From: Sha Zhengju <handai.szj@gmail.com>
To: Kamezawa Hiroyuki <kamezawa.hiroyu@jp.fujitsu.com>
Cc: Michal Hocko <mhocko@suse.cz>, Hugh Dickins <hughd@google.com>,
Johannes Weiner <hannes@cmpxchg.org>,
linux-kernel@vger.kernel.org, cgroups@vger.kernel.org,
linux-mm@kvack.org, linux-fsdevel@vger.kernel.org,
akpm@linux-foundation.org, gthelen@google.com,
fengguang.wu@intel.com, glommer@parallels.com,
dchinner@redhat.com, Sha Zhengju <handai.szj@taobao.com>
Subject: Re: [PATCH V3 4/8] memcg: add per cgroup dirty pages accounting
Date: Wed, 9 Jan 2013 23:02:56 +0800 [thread overview]
Message-ID: <CAFj3OHXMgRG6u2YoM7y5WuPo2ZNA1yPmKRV29FYj9B6Wj_c6Lw@mail.gmail.com> (raw)
In-Reply-To: <50EA7860.6030300@jp.fujitsu.com>
On Mon, Jan 7, 2013 at 3:25 PM, Kamezawa Hiroyuki
<kamezawa.hiroyu@jp.fujitsu.com> wrote:
> (2013/01/05 13:48), Sha Zhengju wrote:
>>
>> On Wed, Jan 2, 2013 at 6:44 PM, Michal Hocko <mhocko@suse.cz> wrote:
>>>
>>> On Wed 26-12-12 01:26:07, Sha Zhengju wrote:
>>>>
>>>> From: Sha Zhengju <handai.szj@taobao.com>
>>>>
>>>> This patch adds memcg routines to count dirty pages, which allows memory
>>>> controller
>>>> to maintain an accurate view of the amount of its dirty memory and can
>>>> provide some
>>>> info for users while cgroup's direct reclaim is working.

▶ _DATA PROVIDED_:
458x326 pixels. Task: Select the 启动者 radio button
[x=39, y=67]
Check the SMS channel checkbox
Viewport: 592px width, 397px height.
* * *
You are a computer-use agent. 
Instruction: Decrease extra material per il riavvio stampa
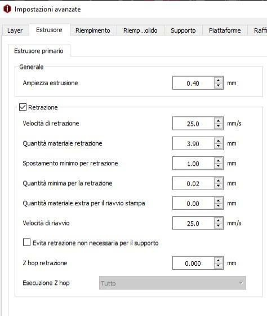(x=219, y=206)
...
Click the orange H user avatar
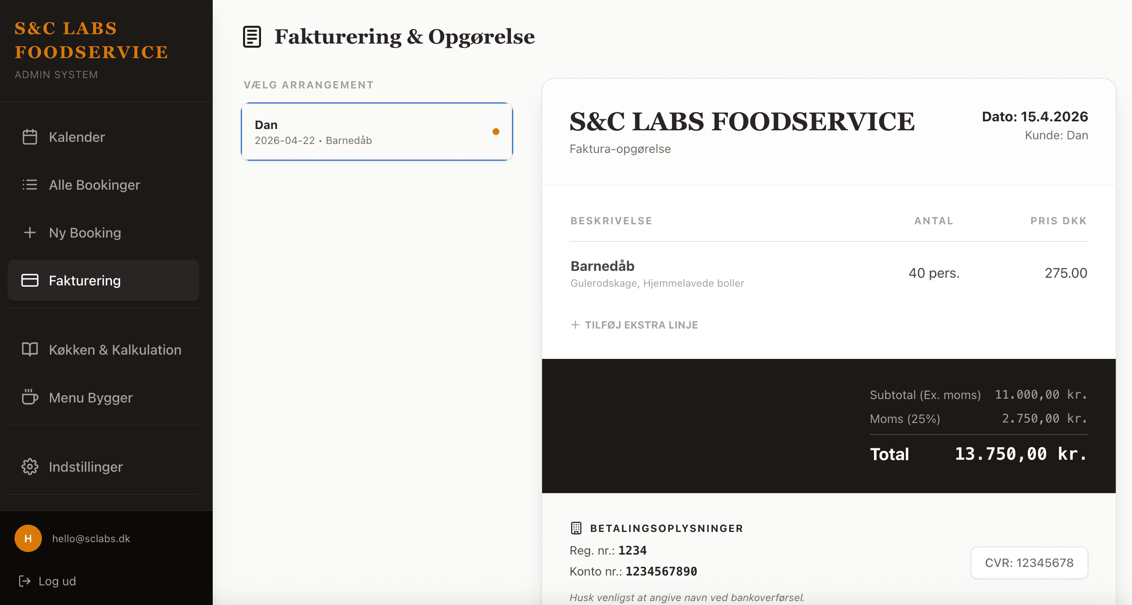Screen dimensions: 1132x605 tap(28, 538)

▶ _DIRECTIVE_: Carry on the mailing-list reply about per-cgroup dirty page accounting from the point where it stops.

▶ _ANSWER FOR THIS EXERCISE_:
>>>
>>>
>>> I guess you meant targeted resp. (hard/soft) limit reclaim here,
>>> right? It is true that this is direct reclaim but it is not clear to me
>>
>>
>> Yes, I meant memcg hard/soft reclaim here which is triggered directly
>> by allocation and is distinct from background kswapd reclaim (global).
>>
>>> why the usefulnes should be limitted to the reclaim for users. I would
>>> understand this if the users was in fact in-kernel users.
>>>
>>
>> One of the reasons I'm trying to accounting the dirty pages is to get a
>> more board overall view of memory usages because memcg hard/soft
>> reclaim may have effect on response time of user application.
>> Yeah, the beneficiary can be application administrator or kernel users.
>> :P
>>
>>> [...]
>>>>
>>>> To prevent AB/BA deadlock mentioned by Greg Thelen in previous version
>>>> (https://lkml.org/lkml/2012/7/30/227), we adjust the lock order:
>>>> ->private_lock --> mapping->tree_lock --> memcg->move_lock.
>>>> So we need to make mapping->tree_lock ahead of TestSetPageDirty in
>>>> __set_page_dirty()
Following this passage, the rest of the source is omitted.